WHAT THE TASK ASKS:
With the pictures removed, reproduce exactly the lines from the one that contains "You are a GUI" through the last line of the entries below.
---------- RECORDS SUPPLIED
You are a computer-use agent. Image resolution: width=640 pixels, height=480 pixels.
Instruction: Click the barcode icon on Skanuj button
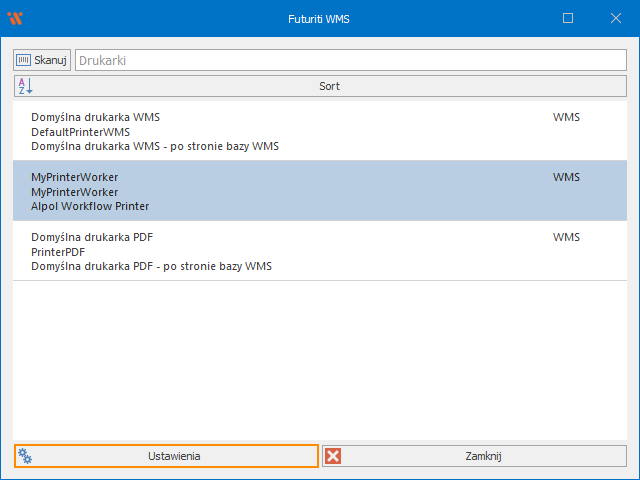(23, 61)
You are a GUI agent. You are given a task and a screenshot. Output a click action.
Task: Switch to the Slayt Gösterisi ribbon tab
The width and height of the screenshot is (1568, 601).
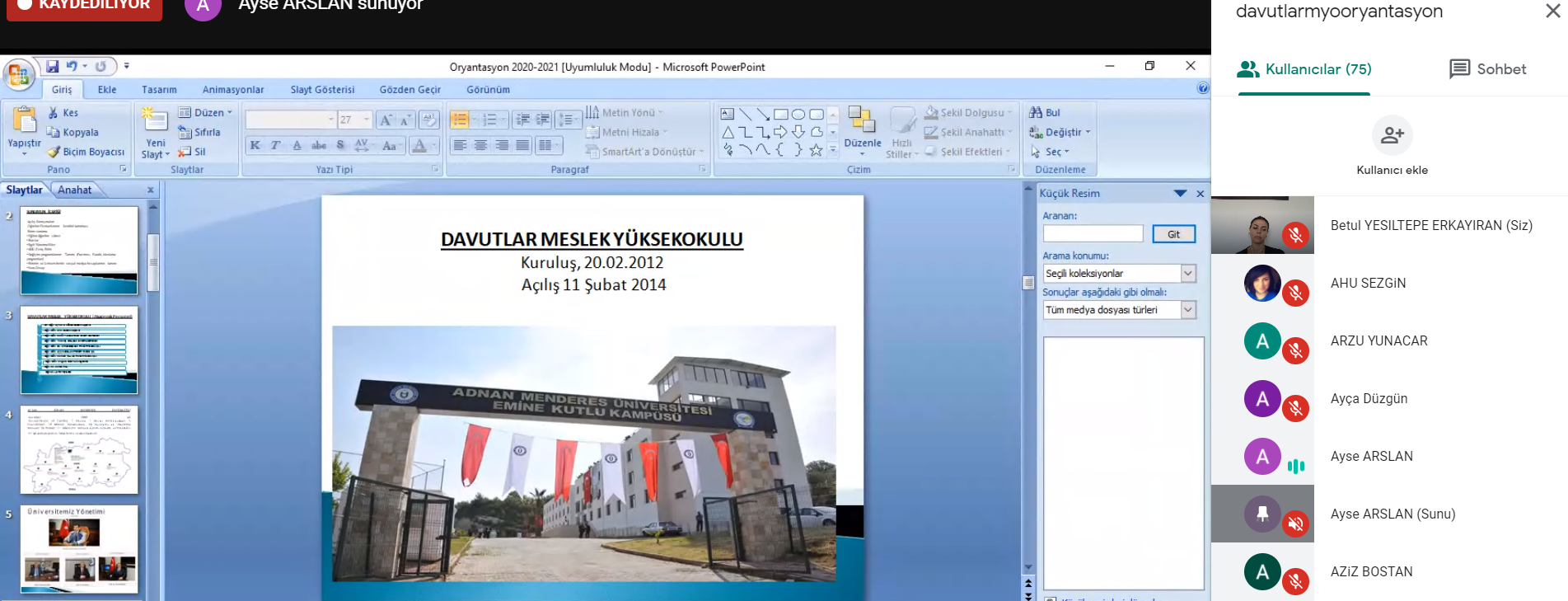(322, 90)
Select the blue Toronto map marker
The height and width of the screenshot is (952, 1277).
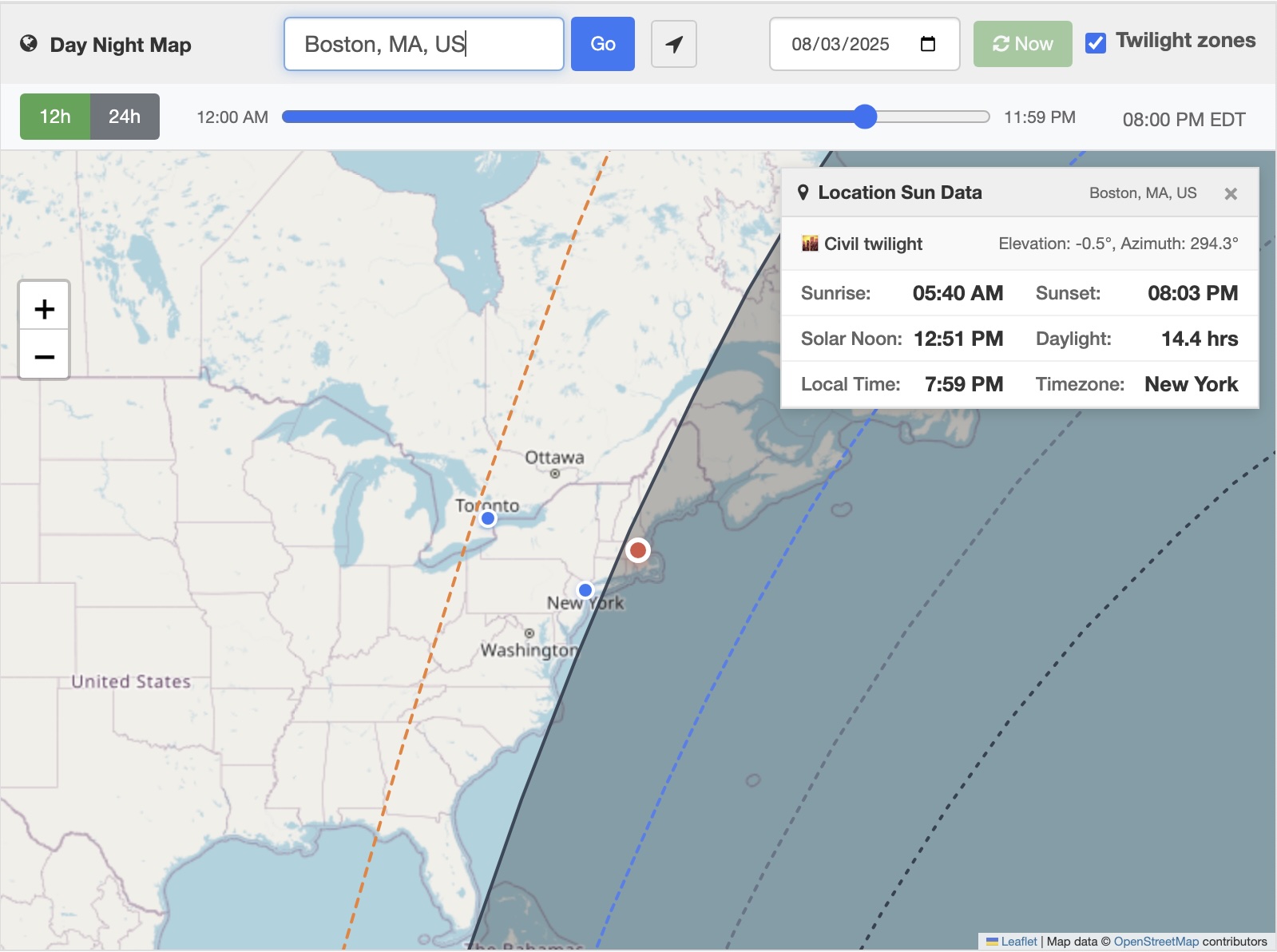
--------------------
TASK RESPONSE:
You are a GUI agent. You are given a task and a screenshot. Output a click action.
Task: Switch to the Slayt Gösterisi ribbon tab
The width and height of the screenshot is (1568, 601).
(322, 90)
Select the blue Toronto map marker
The height and width of the screenshot is (952, 1277).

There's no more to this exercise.